TASK GOAL: Each of the lines below must be written out exactly as shown.

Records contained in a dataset
*****

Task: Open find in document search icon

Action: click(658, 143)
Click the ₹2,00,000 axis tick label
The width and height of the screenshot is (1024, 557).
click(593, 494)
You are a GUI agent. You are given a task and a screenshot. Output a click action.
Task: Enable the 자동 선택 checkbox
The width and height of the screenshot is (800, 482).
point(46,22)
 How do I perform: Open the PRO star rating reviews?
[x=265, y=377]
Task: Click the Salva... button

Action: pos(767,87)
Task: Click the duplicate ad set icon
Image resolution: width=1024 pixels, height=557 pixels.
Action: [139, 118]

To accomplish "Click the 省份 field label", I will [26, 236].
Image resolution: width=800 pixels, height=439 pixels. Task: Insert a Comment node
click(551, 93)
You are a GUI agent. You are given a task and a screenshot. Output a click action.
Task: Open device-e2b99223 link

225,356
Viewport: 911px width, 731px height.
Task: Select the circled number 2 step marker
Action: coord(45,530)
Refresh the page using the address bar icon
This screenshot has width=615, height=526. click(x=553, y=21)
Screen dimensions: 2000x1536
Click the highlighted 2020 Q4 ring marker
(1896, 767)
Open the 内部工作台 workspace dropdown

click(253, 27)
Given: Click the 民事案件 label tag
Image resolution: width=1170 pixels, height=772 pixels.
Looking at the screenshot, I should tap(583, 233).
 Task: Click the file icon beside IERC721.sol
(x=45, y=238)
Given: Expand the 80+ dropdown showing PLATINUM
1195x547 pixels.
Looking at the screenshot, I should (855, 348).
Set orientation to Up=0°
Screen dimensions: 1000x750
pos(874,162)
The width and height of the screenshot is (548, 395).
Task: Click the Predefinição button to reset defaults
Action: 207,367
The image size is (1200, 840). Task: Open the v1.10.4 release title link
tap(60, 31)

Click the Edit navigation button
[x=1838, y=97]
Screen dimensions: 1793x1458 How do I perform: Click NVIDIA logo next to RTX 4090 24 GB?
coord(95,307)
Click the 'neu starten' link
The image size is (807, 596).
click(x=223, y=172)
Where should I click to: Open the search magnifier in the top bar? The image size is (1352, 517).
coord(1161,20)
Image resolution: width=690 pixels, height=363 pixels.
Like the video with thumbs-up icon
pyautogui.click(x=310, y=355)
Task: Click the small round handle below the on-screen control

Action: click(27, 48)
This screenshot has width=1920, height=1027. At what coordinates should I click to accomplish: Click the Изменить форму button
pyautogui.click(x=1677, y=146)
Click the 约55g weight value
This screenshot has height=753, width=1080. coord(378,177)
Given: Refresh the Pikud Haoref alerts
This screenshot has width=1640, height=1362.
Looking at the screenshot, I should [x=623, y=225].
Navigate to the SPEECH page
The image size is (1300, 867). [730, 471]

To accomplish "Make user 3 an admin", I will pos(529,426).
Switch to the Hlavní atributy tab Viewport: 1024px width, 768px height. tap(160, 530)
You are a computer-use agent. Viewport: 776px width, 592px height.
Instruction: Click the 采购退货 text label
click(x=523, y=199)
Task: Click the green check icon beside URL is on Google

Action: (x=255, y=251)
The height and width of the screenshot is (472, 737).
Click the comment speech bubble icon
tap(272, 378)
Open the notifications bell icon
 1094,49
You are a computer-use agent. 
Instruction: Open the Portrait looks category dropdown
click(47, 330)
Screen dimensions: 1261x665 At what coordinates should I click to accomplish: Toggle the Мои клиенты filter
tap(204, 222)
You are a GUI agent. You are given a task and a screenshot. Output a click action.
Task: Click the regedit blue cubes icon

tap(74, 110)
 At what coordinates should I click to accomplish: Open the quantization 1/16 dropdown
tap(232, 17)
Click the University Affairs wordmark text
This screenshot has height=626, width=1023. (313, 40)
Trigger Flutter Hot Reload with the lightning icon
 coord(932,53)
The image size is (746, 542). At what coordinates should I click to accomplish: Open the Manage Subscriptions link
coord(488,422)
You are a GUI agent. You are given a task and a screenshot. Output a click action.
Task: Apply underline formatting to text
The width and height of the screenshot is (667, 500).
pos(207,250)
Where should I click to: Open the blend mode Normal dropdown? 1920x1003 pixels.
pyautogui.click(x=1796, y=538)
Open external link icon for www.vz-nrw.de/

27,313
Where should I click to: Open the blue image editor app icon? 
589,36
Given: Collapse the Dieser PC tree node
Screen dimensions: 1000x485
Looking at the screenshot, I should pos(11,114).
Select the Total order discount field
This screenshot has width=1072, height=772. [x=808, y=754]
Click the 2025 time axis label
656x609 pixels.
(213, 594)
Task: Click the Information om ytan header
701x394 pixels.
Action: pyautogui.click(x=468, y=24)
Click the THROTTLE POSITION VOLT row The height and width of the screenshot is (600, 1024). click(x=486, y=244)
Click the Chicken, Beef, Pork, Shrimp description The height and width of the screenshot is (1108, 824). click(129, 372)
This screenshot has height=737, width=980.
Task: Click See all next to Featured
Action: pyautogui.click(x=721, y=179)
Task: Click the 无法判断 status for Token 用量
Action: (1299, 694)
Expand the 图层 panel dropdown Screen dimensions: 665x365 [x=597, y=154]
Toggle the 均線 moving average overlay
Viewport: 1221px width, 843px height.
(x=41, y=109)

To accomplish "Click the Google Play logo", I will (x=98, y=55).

*****

TASK OUTPUT:
Task: Open find in document search icon

Action: click(658, 143)
Click the ₹2,00,000 axis tick label
The width and height of the screenshot is (1024, 557).
click(593, 494)
You are a GUI agent. You are given a task and a screenshot. Output a click action.
Task: Enable the 자동 선택 checkbox
The width and height of the screenshot is (800, 482).
point(46,22)
 How do I perform: Open the PRO star rating reviews?
[x=265, y=377]
Task: Click the Salva... button

Action: pos(767,87)
Task: Click the duplicate ad set icon
Image resolution: width=1024 pixels, height=557 pixels.
Action: [139, 118]

To accomplish "Click the 省份 field label", I will [26, 236].
Image resolution: width=800 pixels, height=439 pixels. Task: Insert a Comment node
click(551, 93)
You are a GUI agent. You are given a task and a screenshot. Output a click action.
Task: Open device-e2b99223 link

225,356
Viewport: 911px width, 731px height.
Task: Select the circled number 2 step marker
Action: coord(45,530)
Refresh the page using the address bar icon
This screenshot has width=615, height=526. click(x=553, y=21)
Screen dimensions: 2000x1536
Click the highlighted 2020 Q4 ring marker
(1896, 767)
Open the 内部工作台 workspace dropdown

click(253, 27)
Given: Click the 民事案件 label tag
Image resolution: width=1170 pixels, height=772 pixels.
Looking at the screenshot, I should tap(583, 233).
 Task: Click the file icon beside IERC721.sol
(x=45, y=238)
Given: Expand the 80+ dropdown showing PLATINUM
1195x547 pixels.
Looking at the screenshot, I should (855, 348).
Set orientation to Up=0°
Screen dimensions: 1000x750
pos(874,162)
The width and height of the screenshot is (548, 395).
Task: Click the Predefinição button to reset defaults
Action: 207,367
The image size is (1200, 840). Task: Open the v1.10.4 release title link
tap(60, 31)

Click the Edit navigation button
[x=1838, y=97]
Screen dimensions: 1793x1458 How do I perform: Click NVIDIA logo next to RTX 4090 24 GB?
coord(95,307)
Click the 'neu starten' link
The image size is (807, 596).
click(x=223, y=172)
Where should I click to: Open the search magnifier in the top bar? The image size is (1352, 517).
coord(1161,20)
Image resolution: width=690 pixels, height=363 pixels.
Like the video with thumbs-up icon
pyautogui.click(x=310, y=355)
Task: Click the small round handle below the on-screen control

Action: click(27, 48)
This screenshot has width=1920, height=1027. At what coordinates should I click to accomplish: Click the Изменить форму button
pyautogui.click(x=1677, y=146)
Click the 约55g weight value
This screenshot has height=753, width=1080. coord(378,177)
Given: Refresh the Pikud Haoref alerts
This screenshot has width=1640, height=1362.
Looking at the screenshot, I should [x=623, y=225].
Navigate to the SPEECH page
The image size is (1300, 867). [730, 471]

To accomplish "Make user 3 an admin", I will pos(529,426).
Switch to the Hlavní atributy tab Viewport: 1024px width, 768px height. tap(160, 530)
You are a computer-use agent. Viewport: 776px width, 592px height.
Instruction: Click the 采购退货 text label
click(x=523, y=199)
Task: Click the green check icon beside URL is on Google

Action: (x=255, y=251)
The height and width of the screenshot is (472, 737).
Click the comment speech bubble icon
tap(272, 378)
Open the notifications bell icon
 1094,49
You are a computer-use agent. 
Instruction: Open the Portrait looks category dropdown
click(47, 330)
Screen dimensions: 1261x665 At what coordinates should I click to accomplish: Toggle the Мои клиенты filter
tap(204, 222)
You are a GUI agent. You are given a task and a screenshot. Output a click action.
Task: Click the regedit blue cubes icon

tap(74, 110)
 At what coordinates should I click to accomplish: Open the quantization 1/16 dropdown
tap(232, 17)
Click the University Affairs wordmark text
This screenshot has height=626, width=1023. (313, 40)
Trigger Flutter Hot Reload with the lightning icon
 coord(932,53)
The image size is (746, 542). At what coordinates should I click to accomplish: Open the Manage Subscriptions link
coord(488,422)
You are a GUI agent. You are given a task and a screenshot. Output a click action.
Task: Apply underline formatting to text
The width and height of the screenshot is (667, 500).
pos(207,250)
Where should I click to: Open the blend mode Normal dropdown? 1920x1003 pixels.
pyautogui.click(x=1796, y=538)
Open external link icon for www.vz-nrw.de/

27,313
Where should I click to: Open the blue image editor app icon? 
589,36
Given: Collapse the Dieser PC tree node
Screen dimensions: 1000x485
Looking at the screenshot, I should pos(11,114).
Select the Total order discount field
This screenshot has width=1072, height=772. [x=808, y=754]
Click the 2025 time axis label
656x609 pixels.
(213, 594)
Task: Click the Information om ytan header
701x394 pixels.
Action: pyautogui.click(x=468, y=24)
Click the THROTTLE POSITION VOLT row The height and width of the screenshot is (600, 1024). click(x=486, y=244)
Click the Chicken, Beef, Pork, Shrimp description The height and width of the screenshot is (1108, 824). click(129, 372)
This screenshot has height=737, width=980.
Task: Click See all next to Featured
Action: pyautogui.click(x=721, y=179)
Task: Click the 无法判断 status for Token 用量
Action: (1299, 694)
Expand the 图层 panel dropdown Screen dimensions: 665x365 [x=597, y=154]
Toggle the 均線 moving average overlay
Viewport: 1221px width, 843px height.
(x=41, y=109)

To accomplish "Click the Google Play logo", I will (x=98, y=55).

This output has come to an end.